Thursday, January 27, 2011

This and That. Still Catching Up.

Thomas Sowell had a great article yesterday at American Thinker entitled New Heroes vs Old. I can remember a time when Thomas Edison, Henry Ford, and John D. Rockefeller were regarded as heroes. Many such heroes were lionized by popular culture for their contributions to the well being of their fellow men. Sowell:

Henry Ford's mass production methods cut in half the cost of producing the famous Model T Ford in just five years. People who had once lived their entire lives within a narrow radius of a relatively few miles could now go see places they never knew about before. The automobile expanded their horizons.

People today who complain about the automobile's pollution have no idea how much more pollution there was before the automobile came along. In New York City, for example, the 40,000 horses that were the backbone of the city's transportation, before the automobile, produced 400 tons of manure per working day, along with 20,000 gallons of urine.

**Problem**: Name every person mentioned in the blog post above, listing each only once.

**Data rows**:
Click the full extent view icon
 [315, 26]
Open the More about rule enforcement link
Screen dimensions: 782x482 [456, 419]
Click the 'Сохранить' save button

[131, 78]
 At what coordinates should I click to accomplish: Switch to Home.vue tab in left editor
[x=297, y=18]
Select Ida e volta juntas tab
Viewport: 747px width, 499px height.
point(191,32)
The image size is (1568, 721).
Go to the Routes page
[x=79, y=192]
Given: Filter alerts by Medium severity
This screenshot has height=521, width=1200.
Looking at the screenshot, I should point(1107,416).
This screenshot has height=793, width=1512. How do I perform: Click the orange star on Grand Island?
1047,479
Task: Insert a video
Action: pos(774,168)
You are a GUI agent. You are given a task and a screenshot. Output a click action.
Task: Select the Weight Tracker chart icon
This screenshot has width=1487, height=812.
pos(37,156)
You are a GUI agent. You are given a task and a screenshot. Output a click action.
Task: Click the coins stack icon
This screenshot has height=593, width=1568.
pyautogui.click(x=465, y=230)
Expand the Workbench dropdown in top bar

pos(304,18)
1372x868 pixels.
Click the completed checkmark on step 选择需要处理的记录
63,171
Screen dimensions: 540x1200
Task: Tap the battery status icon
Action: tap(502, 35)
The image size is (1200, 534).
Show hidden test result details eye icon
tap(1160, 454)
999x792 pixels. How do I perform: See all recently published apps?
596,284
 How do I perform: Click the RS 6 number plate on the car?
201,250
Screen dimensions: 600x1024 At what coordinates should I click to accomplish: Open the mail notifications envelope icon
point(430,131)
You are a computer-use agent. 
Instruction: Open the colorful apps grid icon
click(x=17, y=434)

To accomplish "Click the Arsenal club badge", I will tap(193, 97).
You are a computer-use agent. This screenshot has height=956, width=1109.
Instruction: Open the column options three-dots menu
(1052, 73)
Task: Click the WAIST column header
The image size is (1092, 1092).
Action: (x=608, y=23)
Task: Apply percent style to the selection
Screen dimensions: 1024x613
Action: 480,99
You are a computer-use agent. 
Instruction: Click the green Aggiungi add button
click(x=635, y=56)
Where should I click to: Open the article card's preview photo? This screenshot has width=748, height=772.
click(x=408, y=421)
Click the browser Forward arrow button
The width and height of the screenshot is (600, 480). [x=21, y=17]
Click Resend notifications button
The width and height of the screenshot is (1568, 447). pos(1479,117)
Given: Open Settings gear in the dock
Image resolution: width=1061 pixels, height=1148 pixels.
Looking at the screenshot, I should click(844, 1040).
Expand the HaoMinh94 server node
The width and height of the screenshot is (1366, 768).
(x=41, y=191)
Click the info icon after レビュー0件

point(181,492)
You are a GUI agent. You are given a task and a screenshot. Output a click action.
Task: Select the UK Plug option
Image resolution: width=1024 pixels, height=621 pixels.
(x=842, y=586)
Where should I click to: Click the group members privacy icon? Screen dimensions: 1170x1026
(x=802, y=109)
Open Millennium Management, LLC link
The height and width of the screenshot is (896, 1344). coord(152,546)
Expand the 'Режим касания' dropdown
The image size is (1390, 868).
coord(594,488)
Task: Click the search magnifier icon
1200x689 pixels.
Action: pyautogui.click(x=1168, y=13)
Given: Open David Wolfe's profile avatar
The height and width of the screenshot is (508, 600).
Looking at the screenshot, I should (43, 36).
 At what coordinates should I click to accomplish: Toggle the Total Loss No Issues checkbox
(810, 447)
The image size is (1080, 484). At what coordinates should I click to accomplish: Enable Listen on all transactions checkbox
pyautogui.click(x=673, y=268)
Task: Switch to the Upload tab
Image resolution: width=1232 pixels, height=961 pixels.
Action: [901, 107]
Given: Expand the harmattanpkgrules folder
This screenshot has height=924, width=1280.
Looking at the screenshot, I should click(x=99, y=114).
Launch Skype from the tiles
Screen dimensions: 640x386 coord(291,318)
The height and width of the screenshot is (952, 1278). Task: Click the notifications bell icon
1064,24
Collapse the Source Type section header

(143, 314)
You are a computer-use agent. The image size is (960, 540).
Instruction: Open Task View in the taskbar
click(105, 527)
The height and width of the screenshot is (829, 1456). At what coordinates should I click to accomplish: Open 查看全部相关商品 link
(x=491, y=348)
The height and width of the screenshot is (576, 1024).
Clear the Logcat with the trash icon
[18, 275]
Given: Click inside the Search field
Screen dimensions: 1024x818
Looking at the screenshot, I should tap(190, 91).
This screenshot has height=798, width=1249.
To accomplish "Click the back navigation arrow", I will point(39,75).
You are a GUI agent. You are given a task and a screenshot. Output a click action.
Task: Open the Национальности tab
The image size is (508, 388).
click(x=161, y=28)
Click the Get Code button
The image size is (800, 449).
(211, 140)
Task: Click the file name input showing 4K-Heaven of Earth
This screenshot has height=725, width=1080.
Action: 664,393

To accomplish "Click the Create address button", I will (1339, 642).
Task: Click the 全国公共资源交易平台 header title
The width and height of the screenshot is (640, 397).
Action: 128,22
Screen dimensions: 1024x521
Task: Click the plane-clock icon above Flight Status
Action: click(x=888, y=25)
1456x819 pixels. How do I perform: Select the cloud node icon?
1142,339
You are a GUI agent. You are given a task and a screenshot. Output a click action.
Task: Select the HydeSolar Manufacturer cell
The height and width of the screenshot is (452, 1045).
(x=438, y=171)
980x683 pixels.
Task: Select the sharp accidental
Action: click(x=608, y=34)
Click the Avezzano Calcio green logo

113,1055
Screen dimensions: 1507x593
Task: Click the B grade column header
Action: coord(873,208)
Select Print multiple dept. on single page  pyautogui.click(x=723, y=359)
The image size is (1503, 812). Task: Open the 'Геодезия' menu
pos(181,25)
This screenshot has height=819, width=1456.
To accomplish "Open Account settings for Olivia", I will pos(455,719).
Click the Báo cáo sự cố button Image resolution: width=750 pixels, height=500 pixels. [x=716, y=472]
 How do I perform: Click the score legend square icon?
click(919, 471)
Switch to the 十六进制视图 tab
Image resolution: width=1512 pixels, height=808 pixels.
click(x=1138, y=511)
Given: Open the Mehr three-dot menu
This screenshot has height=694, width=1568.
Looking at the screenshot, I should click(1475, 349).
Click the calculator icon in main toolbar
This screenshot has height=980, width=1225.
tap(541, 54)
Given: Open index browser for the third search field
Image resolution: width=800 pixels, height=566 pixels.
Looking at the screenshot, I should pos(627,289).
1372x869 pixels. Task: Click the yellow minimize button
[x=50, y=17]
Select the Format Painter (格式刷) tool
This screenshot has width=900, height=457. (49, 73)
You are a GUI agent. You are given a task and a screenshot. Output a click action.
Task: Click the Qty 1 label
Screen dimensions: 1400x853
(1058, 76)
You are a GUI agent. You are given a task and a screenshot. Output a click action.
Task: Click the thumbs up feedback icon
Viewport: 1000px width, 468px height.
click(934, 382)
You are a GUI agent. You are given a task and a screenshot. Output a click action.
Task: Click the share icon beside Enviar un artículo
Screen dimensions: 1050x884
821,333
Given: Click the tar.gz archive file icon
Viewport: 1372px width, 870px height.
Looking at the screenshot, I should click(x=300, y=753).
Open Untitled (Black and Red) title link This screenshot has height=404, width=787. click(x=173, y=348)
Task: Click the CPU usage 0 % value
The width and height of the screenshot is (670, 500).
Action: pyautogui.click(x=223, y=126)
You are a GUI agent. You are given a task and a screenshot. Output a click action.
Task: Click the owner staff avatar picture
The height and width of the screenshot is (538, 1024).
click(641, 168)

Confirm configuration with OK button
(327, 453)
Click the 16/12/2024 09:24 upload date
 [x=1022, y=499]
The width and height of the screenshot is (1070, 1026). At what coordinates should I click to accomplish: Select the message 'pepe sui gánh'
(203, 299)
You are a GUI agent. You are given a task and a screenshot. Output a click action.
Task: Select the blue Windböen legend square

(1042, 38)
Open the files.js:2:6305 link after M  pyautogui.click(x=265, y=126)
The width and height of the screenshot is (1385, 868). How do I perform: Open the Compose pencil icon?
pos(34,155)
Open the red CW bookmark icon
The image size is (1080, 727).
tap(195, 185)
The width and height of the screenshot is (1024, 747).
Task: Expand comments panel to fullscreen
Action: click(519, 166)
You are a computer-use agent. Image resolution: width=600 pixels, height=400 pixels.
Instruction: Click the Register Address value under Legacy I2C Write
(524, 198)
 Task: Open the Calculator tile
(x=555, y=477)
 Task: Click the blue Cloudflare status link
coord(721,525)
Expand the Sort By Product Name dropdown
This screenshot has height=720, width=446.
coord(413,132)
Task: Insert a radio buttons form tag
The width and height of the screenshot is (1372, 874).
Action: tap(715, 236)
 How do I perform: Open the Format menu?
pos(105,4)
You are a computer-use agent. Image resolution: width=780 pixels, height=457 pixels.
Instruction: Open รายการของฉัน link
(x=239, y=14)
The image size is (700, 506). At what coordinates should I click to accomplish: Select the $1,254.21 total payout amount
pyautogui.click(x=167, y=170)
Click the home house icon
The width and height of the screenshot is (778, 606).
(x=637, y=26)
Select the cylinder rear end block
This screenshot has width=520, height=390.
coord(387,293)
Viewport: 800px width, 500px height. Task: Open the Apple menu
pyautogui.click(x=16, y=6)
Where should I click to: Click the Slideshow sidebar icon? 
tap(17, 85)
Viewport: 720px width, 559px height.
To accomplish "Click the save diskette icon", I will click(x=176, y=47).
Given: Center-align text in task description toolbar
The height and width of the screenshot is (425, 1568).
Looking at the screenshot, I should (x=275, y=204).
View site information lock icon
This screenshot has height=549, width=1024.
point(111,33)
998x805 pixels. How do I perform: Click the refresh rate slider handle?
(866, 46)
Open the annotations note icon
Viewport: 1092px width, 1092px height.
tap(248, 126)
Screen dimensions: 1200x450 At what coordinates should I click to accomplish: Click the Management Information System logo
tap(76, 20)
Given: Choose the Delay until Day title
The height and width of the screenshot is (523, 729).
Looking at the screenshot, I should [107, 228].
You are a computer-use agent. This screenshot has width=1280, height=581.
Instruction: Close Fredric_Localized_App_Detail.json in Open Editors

**Exercise response**: Thomas Sowell, Thomas Edison, Henry Ford, and John D. Rockefeller.